個人に終活があっても、法人には終活はありません。

しかし、経営者にとっては、次の世代へ引き継ぐことが”終活”です。つまり、事業承継。

”自分の代でおしまい” と考えている経営者もいます。家族経営の会社であれば、それでいいかもしれませんが、多くの従業員をかかえているとそう簡単にはいきません。

どの経営者も、高齢になれば事業承継を口にするものの、なかなか行動に移すのは難しいようです。

事業承継ができずに廃業する企業が続出!と言われても・・・

中小企業庁によれば、今後10年間で中小企業経営者の約半数、なんと127万社で後継者が未定になるとの試算があります。

さらに問題となるのは、廃業となることによって労働の場が無くなることです。その数は、2025年までに650万人!

政府としては、そのための政策として、税制改正やマッチングをおこなう「事業支援センター」の設置などをおこなってきました。

しかし、「事業支援センター」についても、平成23年以降の相談件数3万件にたいして、事業承継できたのは、2000件。

平成30年度の事業承継の件数については、平成29年度と比べて減少しているのが現状です。

法人の事業承継はなぜ進まない?

事業承継のための優遇税制があり、行政主導でのマッチング、民間のM&Aやファンドなどの受け皿があるにもかかわらず、事業承継がいっこうに進まない原因は、もっと別のところにあるのでは?

今、東証1部上場企業の数は、約2000社。このうち、経営をやってみたいと思える魅力的な企業がどのくらいあるでしょう。

”役員になってくれ”と言われても、なりたくない企業もあるんじゃないでしょうか。理由は、経営責任があるから。場合によっては、株主代表訴訟の被告席に立たされる可能性だってあります。

中小企業であれば、債務保証などのリスクがありますから、”君にぜひ社長になってほしい”と言われても、喜んで引き受けることができないのが実情。

統計数字からは、このあたりの事情は見えてきません。しかし、3万件の相談数に対して2000件しか解決できていない背景には、中小企業ならではの様々な事情があるはずです。

意欲ある若者が経営してみたいほどの魅力があるか?

中小企業の基準は、業種によっても違いますが、資本金についていえば、製造業その他なら3億円以下、サービス業では5000万円以下などと定義されています。

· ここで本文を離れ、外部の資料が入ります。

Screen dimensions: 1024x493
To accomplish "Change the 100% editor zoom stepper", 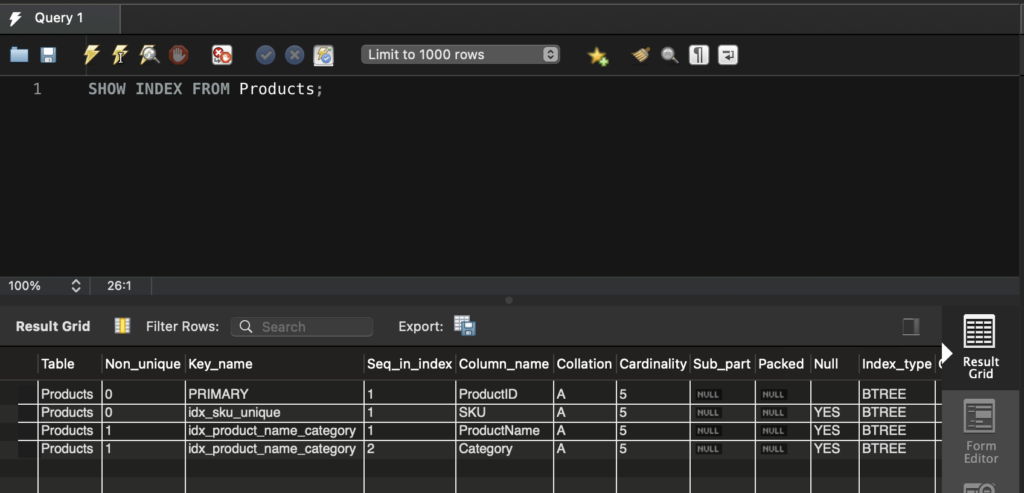I will 75,286.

全会社数261万社のうち、資本金5000万円未満の企業数は、252万社。つまりほとんどが中小企業ということになります。

このうち黒字企業がどのくらいあるでしょう。

手元の帝国データ「財務諸表分析統計」平成28年版を見てみると、資本金1億円以下の企業では約30%が赤字。

資本金が小さくなるほど、赤字企業が増える傾向にありますから、資本金5000万円以下、さらには1000万円以下の企業の経営が楽でないことがわかります。

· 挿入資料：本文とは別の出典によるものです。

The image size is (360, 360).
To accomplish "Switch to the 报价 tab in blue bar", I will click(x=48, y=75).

なかには、仕事のほとんどが”金繰り”という経営者も多いはず。

そんな経営者の苦労を目の当たりにして、経営を引継ぎたいと名乗り出る若者が果たしてどれくらいいるでしょうか。

自分の子どもですら、”親のあとを継ぎたくない”と明言する姿を何度も目にしてきました。

ある企業では、長年大手自動車メーカーの高級車専用のプラスチック部品を、射出成型により製造していましたが、後継者がいませんでした。

債務超過ではありませんでしたが、身内からは事業を引き継ぎたいと名乗り出る方は現れず、娘さんがしばらくサポートしておりましたが、最終的に廃業しました。

まとめ

私も、事業承継についての相談を何度か受けていますが、なかには息子には継がせたくない、と答える経営者もいます。

大手企業の下請けや孫請けで、安定受注と言いたいところですが、親会社の方針転換に一喜一憂。購買担当者へのご機嫌伺いなどの苦労を、息子にさせたくないとのこと。

また、最終的に身内ではなく、従業員へ株式を譲渡することを決めた会社もありました。最終決断まで、3年ほどかかったでしょうか。技術系の会社でしたから、経営者の気持ちも理解できました。

しかし、優良企業のため株式評価額が高かったので、従業員へ譲渡方法については課題を残したままになっています。

いずれにしても、あまり従業員を抱えずできるだけスリムにしておくこと。そして、将来の展望が見えるような魅力ある会社にしておくことが、事業承継対策の第一歩と考えます。

一発大逆転という企業も、無いとは言いませんが・・・。